DATA TO PROCESS:

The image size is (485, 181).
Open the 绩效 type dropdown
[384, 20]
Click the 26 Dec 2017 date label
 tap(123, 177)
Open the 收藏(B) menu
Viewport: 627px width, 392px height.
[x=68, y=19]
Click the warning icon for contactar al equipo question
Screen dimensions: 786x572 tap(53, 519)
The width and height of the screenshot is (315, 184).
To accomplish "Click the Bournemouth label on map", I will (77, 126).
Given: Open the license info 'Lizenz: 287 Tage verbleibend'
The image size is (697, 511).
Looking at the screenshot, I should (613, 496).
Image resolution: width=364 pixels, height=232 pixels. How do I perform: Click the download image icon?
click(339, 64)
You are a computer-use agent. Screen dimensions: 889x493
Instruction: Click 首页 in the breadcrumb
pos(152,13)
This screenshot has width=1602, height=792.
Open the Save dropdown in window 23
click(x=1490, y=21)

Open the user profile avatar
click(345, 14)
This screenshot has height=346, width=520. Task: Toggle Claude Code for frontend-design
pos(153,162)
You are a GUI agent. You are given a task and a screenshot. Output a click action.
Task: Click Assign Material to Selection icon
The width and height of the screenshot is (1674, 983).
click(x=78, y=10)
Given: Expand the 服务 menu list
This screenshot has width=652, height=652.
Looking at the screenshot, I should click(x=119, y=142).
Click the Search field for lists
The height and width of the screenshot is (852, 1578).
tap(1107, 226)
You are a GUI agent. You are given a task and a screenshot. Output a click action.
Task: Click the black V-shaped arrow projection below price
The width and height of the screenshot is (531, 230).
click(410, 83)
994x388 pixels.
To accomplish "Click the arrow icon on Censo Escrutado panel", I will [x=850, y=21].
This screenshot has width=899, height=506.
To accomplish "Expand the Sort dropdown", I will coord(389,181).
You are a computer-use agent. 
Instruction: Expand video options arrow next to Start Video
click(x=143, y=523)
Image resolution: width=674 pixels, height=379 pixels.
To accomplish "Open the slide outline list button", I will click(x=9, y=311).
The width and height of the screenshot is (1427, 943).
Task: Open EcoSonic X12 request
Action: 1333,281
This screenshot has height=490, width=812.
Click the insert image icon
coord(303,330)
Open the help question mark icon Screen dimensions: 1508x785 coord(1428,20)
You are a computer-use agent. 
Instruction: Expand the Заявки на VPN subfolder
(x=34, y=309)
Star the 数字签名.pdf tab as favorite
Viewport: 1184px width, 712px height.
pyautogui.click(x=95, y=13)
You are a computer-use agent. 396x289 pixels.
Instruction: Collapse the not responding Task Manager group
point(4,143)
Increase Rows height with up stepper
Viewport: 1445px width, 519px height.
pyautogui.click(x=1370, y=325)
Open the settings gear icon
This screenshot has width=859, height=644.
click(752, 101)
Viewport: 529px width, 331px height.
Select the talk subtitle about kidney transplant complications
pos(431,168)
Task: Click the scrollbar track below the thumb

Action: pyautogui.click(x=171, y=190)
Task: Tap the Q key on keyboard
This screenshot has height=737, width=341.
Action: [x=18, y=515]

TASK: Turn the lines into a JSON list of strings, one string per line, with blank lines left out. Begin at the line that contains "Image resolution: width=674" and stop after the line that contains "pyautogui.click(x=95, y=13)".

ANSWER TO THIS TASK:
[
  "Image resolution: width=674 pixels, height=379 pixels.",
  "To accomplish \"Open the slide outline list button\", I will click(x=9, y=311).",
  "The width and height of the screenshot is (1427, 943).",
  "Task: Open EcoSonic X12 request",
  "Action: 1333,281",
  "This screenshot has height=490, width=812.",
  "Click the insert image icon",
  "coord(303,330)",
  "Open the help question mark icon Screen dimensions: 1508x785 coord(1428,20)",
  "You are a computer-use agent. ",
  "Instruction: Expand the Заявки на VPN subfolder",
  "(x=34, y=309)",
  "Star the 数字签名.pdf tab as favorite",
  "Viewport: 1184px width, 712px height.",
  "pyautogui.click(x=95, y=13)"
]